WHAT YOU NEED TO DO :: An exact copy of all the entries below is what this task needs.

MATERIAL SHOWN ::
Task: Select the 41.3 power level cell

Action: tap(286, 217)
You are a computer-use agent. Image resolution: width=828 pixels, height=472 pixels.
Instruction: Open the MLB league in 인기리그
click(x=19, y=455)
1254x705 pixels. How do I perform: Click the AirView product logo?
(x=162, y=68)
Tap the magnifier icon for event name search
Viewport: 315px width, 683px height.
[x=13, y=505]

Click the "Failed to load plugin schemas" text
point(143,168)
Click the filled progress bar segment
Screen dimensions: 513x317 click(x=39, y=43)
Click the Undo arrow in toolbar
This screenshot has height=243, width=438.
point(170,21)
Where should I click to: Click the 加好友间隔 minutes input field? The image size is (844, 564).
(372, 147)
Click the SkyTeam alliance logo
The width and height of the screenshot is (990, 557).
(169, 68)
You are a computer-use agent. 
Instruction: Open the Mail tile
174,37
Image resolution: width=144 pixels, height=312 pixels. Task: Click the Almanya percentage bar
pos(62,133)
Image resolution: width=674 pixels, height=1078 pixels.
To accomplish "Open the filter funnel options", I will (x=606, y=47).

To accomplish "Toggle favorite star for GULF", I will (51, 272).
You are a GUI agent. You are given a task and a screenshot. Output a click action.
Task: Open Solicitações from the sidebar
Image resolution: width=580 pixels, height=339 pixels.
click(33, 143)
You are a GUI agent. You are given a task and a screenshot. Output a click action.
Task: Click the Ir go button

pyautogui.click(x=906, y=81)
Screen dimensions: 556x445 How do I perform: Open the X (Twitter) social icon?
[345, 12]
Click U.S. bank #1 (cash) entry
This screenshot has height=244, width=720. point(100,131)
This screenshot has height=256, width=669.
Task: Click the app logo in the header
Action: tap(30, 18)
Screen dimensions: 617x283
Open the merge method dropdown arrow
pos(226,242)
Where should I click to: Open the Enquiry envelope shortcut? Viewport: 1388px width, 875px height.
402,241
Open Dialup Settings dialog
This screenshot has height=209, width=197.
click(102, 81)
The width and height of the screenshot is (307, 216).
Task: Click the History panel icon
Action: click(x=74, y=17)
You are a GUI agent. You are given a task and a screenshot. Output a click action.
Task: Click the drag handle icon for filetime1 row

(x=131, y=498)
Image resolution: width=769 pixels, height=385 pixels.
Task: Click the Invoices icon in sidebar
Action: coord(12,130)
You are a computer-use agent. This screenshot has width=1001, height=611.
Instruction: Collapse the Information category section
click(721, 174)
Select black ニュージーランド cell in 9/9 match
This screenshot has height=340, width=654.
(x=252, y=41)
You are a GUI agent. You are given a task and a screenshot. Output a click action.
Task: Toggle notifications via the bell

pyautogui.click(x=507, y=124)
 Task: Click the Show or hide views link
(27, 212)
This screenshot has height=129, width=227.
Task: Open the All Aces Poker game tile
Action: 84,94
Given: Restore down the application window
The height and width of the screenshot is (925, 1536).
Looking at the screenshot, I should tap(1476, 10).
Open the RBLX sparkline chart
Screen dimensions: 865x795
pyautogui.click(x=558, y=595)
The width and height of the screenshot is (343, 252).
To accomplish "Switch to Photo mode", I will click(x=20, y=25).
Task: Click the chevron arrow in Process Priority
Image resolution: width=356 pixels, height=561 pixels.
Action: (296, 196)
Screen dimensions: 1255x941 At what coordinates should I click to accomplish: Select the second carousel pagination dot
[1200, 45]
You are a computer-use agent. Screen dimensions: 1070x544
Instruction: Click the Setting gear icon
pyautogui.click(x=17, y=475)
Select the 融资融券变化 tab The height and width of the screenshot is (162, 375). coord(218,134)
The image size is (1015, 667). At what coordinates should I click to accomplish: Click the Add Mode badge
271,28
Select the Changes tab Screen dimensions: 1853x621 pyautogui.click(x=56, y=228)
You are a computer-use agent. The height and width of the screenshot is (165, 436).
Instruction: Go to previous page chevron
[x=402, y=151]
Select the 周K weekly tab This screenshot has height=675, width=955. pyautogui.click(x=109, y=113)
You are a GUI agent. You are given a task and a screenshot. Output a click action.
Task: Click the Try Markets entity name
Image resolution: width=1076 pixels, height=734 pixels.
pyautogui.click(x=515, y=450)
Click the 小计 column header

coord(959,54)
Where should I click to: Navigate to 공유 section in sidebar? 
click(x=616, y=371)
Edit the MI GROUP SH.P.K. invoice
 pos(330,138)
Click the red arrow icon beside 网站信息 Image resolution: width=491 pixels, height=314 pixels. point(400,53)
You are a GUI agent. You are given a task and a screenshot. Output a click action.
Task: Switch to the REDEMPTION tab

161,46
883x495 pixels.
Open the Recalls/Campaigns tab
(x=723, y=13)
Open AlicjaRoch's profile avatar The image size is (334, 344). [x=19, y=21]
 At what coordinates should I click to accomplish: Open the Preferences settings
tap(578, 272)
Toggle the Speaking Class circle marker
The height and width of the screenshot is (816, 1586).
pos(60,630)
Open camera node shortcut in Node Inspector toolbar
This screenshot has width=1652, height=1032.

SOLUTION TO THIS TASK ::
Task: Select the 41.3 power level cell

Action: tap(286, 217)
You are a computer-use agent. Image resolution: width=828 pixels, height=472 pixels.
Instruction: Open the MLB league in 인기리그
click(x=19, y=455)
1254x705 pixels. How do I perform: Click the AirView product logo?
(x=162, y=68)
Tap the magnifier icon for event name search
Viewport: 315px width, 683px height.
[x=13, y=505]

Click the "Failed to load plugin schemas" text
point(143,168)
Click the filled progress bar segment
Screen dimensions: 513x317 click(x=39, y=43)
Click the Undo arrow in toolbar
This screenshot has height=243, width=438.
point(170,21)
Where should I click to: Click the 加好友间隔 minutes input field? The image size is (844, 564).
(372, 147)
Click the SkyTeam alliance logo
The width and height of the screenshot is (990, 557).
(169, 68)
You are a computer-use agent. 
Instruction: Open the Mail tile
174,37
Image resolution: width=144 pixels, height=312 pixels. Task: Click the Almanya percentage bar
pos(62,133)
Image resolution: width=674 pixels, height=1078 pixels.
To accomplish "Open the filter funnel options", I will (x=606, y=47).

To accomplish "Toggle favorite star for GULF", I will (51, 272).
You are a GUI agent. You are given a task and a screenshot. Output a click action.
Task: Open Solicitações from the sidebar
Image resolution: width=580 pixels, height=339 pixels.
click(33, 143)
You are a GUI agent. You are given a task and a screenshot. Output a click action.
Task: Click the Ir go button

pyautogui.click(x=906, y=81)
Screen dimensions: 556x445 How do I perform: Open the X (Twitter) social icon?
[345, 12]
Click U.S. bank #1 (cash) entry
This screenshot has height=244, width=720. point(100,131)
This screenshot has height=256, width=669.
Task: Click the app logo in the header
Action: tap(30, 18)
Screen dimensions: 617x283
Open the merge method dropdown arrow
pos(226,242)
Where should I click to: Open the Enquiry envelope shortcut? Viewport: 1388px width, 875px height.
402,241
Open Dialup Settings dialog
This screenshot has height=209, width=197.
click(102, 81)
The width and height of the screenshot is (307, 216).
Task: Click the History panel icon
Action: click(x=74, y=17)
You are a GUI agent. You are given a task and a screenshot. Output a click action.
Task: Click the drag handle icon for filetime1 row

(x=131, y=498)
Image resolution: width=769 pixels, height=385 pixels.
Task: Click the Invoices icon in sidebar
Action: coord(12,130)
You are a computer-use agent. This screenshot has width=1001, height=611.
Instruction: Collapse the Information category section
click(721, 174)
Select black ニュージーランド cell in 9/9 match
This screenshot has height=340, width=654.
(x=252, y=41)
You are a GUI agent. You are given a task and a screenshot. Output a click action.
Task: Toggle notifications via the bell

pyautogui.click(x=507, y=124)
 Task: Click the Show or hide views link
(27, 212)
This screenshot has height=129, width=227.
Task: Open the All Aces Poker game tile
Action: 84,94
Given: Restore down the application window
The height and width of the screenshot is (925, 1536).
Looking at the screenshot, I should tap(1476, 10).
Open the RBLX sparkline chart
Screen dimensions: 865x795
pyautogui.click(x=558, y=595)
The width and height of the screenshot is (343, 252).
To accomplish "Switch to Photo mode", I will click(x=20, y=25).
Task: Click the chevron arrow in Process Priority
Image resolution: width=356 pixels, height=561 pixels.
Action: (296, 196)
Screen dimensions: 1255x941 At what coordinates should I click to accomplish: Select the second carousel pagination dot
[1200, 45]
You are a computer-use agent. Screen dimensions: 1070x544
Instruction: Click the Setting gear icon
pyautogui.click(x=17, y=475)
Select the 融资融券变化 tab The height and width of the screenshot is (162, 375). coord(218,134)
The image size is (1015, 667). At what coordinates should I click to accomplish: Click the Add Mode badge
271,28
Select the Changes tab Screen dimensions: 1853x621 pyautogui.click(x=56, y=228)
You are a computer-use agent. The height and width of the screenshot is (165, 436).
Instruction: Go to previous page chevron
[x=402, y=151]
Select the 周K weekly tab This screenshot has height=675, width=955. pyautogui.click(x=109, y=113)
You are a GUI agent. You are given a task and a screenshot. Output a click action.
Task: Click the Try Markets entity name
Image resolution: width=1076 pixels, height=734 pixels.
pyautogui.click(x=515, y=450)
Click the 小计 column header

coord(959,54)
Where should I click to: Navigate to 공유 section in sidebar? 
click(x=616, y=371)
Edit the MI GROUP SH.P.K. invoice
 pos(330,138)
Click the red arrow icon beside 网站信息 Image resolution: width=491 pixels, height=314 pixels. point(400,53)
You are a GUI agent. You are given a task and a screenshot. Output a click action.
Task: Switch to the REDEMPTION tab

161,46
883x495 pixels.
Open the Recalls/Campaigns tab
(x=723, y=13)
Open AlicjaRoch's profile avatar The image size is (334, 344). [x=19, y=21]
 At what coordinates should I click to accomplish: Open the Preferences settings
tap(578, 272)
Toggle the Speaking Class circle marker
The height and width of the screenshot is (816, 1586).
pos(60,630)
Open camera node shortcut in Node Inspector toolbar
This screenshot has width=1652, height=1032.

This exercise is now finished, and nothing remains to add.